◆ **PROBLEM TO SOLVE**: Retype the material, please. Every line must match.

▶

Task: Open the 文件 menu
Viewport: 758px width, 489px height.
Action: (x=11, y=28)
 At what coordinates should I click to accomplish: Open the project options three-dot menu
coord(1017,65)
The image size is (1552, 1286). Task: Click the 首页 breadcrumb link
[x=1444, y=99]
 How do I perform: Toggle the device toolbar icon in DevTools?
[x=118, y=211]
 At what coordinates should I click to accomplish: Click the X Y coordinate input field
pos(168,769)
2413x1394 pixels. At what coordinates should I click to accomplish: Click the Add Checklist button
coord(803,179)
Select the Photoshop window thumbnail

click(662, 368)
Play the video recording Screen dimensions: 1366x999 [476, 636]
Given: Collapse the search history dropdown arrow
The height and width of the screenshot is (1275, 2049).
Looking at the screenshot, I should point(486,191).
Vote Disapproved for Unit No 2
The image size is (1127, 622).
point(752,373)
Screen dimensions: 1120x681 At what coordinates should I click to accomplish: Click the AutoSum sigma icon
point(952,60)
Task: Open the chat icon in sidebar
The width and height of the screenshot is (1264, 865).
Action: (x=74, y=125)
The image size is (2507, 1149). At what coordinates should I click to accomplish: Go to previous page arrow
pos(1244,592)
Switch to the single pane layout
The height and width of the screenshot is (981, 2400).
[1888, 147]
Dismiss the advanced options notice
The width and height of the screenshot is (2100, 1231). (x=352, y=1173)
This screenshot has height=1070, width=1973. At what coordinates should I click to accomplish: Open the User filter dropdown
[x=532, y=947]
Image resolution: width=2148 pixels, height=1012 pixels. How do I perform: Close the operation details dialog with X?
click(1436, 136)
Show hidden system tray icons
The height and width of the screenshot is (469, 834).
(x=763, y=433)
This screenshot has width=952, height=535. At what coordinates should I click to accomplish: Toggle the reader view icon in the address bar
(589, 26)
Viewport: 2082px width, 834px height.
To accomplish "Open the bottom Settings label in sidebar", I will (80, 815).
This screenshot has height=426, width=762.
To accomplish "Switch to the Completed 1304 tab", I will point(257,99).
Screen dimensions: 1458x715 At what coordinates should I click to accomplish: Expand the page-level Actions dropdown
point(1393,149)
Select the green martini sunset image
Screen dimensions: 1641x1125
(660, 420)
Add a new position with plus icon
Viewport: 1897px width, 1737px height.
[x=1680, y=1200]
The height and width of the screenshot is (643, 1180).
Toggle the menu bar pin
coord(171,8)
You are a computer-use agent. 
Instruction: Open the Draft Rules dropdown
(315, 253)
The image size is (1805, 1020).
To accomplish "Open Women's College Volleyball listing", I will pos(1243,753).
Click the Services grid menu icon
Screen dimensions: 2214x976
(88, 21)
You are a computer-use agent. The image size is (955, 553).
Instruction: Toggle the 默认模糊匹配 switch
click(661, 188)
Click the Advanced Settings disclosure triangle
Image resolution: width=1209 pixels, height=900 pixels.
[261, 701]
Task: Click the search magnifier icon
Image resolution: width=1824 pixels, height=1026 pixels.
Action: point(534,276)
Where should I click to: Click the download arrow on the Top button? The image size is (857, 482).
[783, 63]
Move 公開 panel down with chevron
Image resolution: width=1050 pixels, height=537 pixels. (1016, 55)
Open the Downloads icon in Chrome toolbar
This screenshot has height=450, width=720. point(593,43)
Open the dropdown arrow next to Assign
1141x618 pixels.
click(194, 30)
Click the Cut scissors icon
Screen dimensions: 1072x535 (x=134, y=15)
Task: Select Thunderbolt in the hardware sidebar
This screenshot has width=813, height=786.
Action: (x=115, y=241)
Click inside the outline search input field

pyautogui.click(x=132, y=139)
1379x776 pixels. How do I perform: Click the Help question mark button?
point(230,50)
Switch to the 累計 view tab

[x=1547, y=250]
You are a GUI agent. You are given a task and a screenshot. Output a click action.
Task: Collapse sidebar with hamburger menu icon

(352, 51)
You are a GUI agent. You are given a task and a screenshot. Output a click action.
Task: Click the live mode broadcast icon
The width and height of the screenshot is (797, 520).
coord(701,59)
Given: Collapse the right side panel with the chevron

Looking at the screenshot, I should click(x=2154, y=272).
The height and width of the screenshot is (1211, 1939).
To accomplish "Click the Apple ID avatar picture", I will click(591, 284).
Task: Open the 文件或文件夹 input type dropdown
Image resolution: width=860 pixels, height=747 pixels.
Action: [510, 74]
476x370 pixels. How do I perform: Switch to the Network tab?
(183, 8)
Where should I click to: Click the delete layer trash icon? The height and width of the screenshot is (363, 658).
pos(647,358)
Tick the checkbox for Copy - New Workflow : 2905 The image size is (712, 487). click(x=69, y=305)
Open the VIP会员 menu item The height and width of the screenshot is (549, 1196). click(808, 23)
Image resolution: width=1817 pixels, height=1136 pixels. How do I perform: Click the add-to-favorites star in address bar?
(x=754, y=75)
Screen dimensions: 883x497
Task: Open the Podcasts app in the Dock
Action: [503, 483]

◀

◆ **RESULT OF THE TASK**:
Task: Open the 文件 menu
Viewport: 758px width, 489px height.
Action: (x=11, y=28)
 At what coordinates should I click to accomplish: Open the project options three-dot menu
coord(1017,65)
The image size is (1552, 1286). Task: Click the 首页 breadcrumb link
[x=1444, y=99]
 How do I perform: Toggle the device toolbar icon in DevTools?
[x=118, y=211]
 At what coordinates should I click to accomplish: Click the X Y coordinate input field
pos(168,769)
2413x1394 pixels. At what coordinates should I click to accomplish: Click the Add Checklist button
coord(803,179)
Select the Photoshop window thumbnail

click(662, 368)
Play the video recording Screen dimensions: 1366x999 [476, 636]
Given: Collapse the search history dropdown arrow
The height and width of the screenshot is (1275, 2049).
Looking at the screenshot, I should point(486,191).
Vote Disapproved for Unit No 2
The image size is (1127, 622).
point(752,373)
Screen dimensions: 1120x681 At what coordinates should I click to accomplish: Click the AutoSum sigma icon
point(952,60)
Task: Open the chat icon in sidebar
The width and height of the screenshot is (1264, 865).
Action: (x=74, y=125)
The image size is (2507, 1149). At what coordinates should I click to accomplish: Go to previous page arrow
pos(1244,592)
Switch to the single pane layout
The height and width of the screenshot is (981, 2400).
[1888, 147]
Dismiss the advanced options notice
The width and height of the screenshot is (2100, 1231). (x=352, y=1173)
This screenshot has height=1070, width=1973. At what coordinates should I click to accomplish: Open the User filter dropdown
[x=532, y=947]
Image resolution: width=2148 pixels, height=1012 pixels. How do I perform: Close the operation details dialog with X?
click(1436, 136)
Show hidden system tray icons
The height and width of the screenshot is (469, 834).
(x=763, y=433)
This screenshot has width=952, height=535. At what coordinates should I click to accomplish: Toggle the reader view icon in the address bar
(589, 26)
Viewport: 2082px width, 834px height.
To accomplish "Open the bottom Settings label in sidebar", I will (80, 815).
This screenshot has height=426, width=762.
To accomplish "Switch to the Completed 1304 tab", I will point(257,99).
Screen dimensions: 1458x715 At what coordinates should I click to accomplish: Expand the page-level Actions dropdown
point(1393,149)
Select the green martini sunset image
Screen dimensions: 1641x1125
(660, 420)
Add a new position with plus icon
Viewport: 1897px width, 1737px height.
[x=1680, y=1200]
The height and width of the screenshot is (643, 1180).
Toggle the menu bar pin
coord(171,8)
You are a computer-use agent. 
Instruction: Open the Draft Rules dropdown
(315, 253)
The image size is (1805, 1020).
To accomplish "Open Women's College Volleyball listing", I will pos(1243,753).
Click the Services grid menu icon
Screen dimensions: 2214x976
(88, 21)
You are a computer-use agent. The image size is (955, 553).
Instruction: Toggle the 默认模糊匹配 switch
click(661, 188)
Click the Advanced Settings disclosure triangle
Image resolution: width=1209 pixels, height=900 pixels.
[261, 701]
Task: Click the search magnifier icon
Image resolution: width=1824 pixels, height=1026 pixels.
Action: point(534,276)
Where should I click to: Click the download arrow on the Top button? The image size is (857, 482).
[783, 63]
Move 公開 panel down with chevron
Image resolution: width=1050 pixels, height=537 pixels. (1016, 55)
Open the Downloads icon in Chrome toolbar
This screenshot has height=450, width=720. point(593,43)
Open the dropdown arrow next to Assign
1141x618 pixels.
click(194, 30)
Click the Cut scissors icon
Screen dimensions: 1072x535 (x=134, y=15)
Task: Select Thunderbolt in the hardware sidebar
This screenshot has width=813, height=786.
Action: (x=115, y=241)
Click inside the outline search input field

pyautogui.click(x=132, y=139)
1379x776 pixels. How do I perform: Click the Help question mark button?
point(230,50)
Switch to the 累計 view tab

[x=1547, y=250]
You are a GUI agent. You are given a task and a screenshot. Output a click action.
Task: Collapse sidebar with hamburger menu icon

(352, 51)
You are a GUI agent. You are given a task and a screenshot. Output a click action.
Task: Click the live mode broadcast icon
The width and height of the screenshot is (797, 520).
coord(701,59)
Given: Collapse the right side panel with the chevron

Looking at the screenshot, I should click(x=2154, y=272).
The height and width of the screenshot is (1211, 1939).
To accomplish "Click the Apple ID avatar picture", I will click(591, 284).
Task: Open the 文件或文件夹 input type dropdown
Image resolution: width=860 pixels, height=747 pixels.
Action: [510, 74]
476x370 pixels. How do I perform: Switch to the Network tab?
(183, 8)
Where should I click to: Click the delete layer trash icon? The height and width of the screenshot is (363, 658).
pos(647,358)
Tick the checkbox for Copy - New Workflow : 2905 The image size is (712, 487). click(x=69, y=305)
Open the VIP会员 menu item The height and width of the screenshot is (549, 1196). click(808, 23)
Image resolution: width=1817 pixels, height=1136 pixels. How do I perform: Click the add-to-favorites star in address bar?
(x=754, y=75)
Screen dimensions: 883x497
Task: Open the Podcasts app in the Dock
Action: [503, 483]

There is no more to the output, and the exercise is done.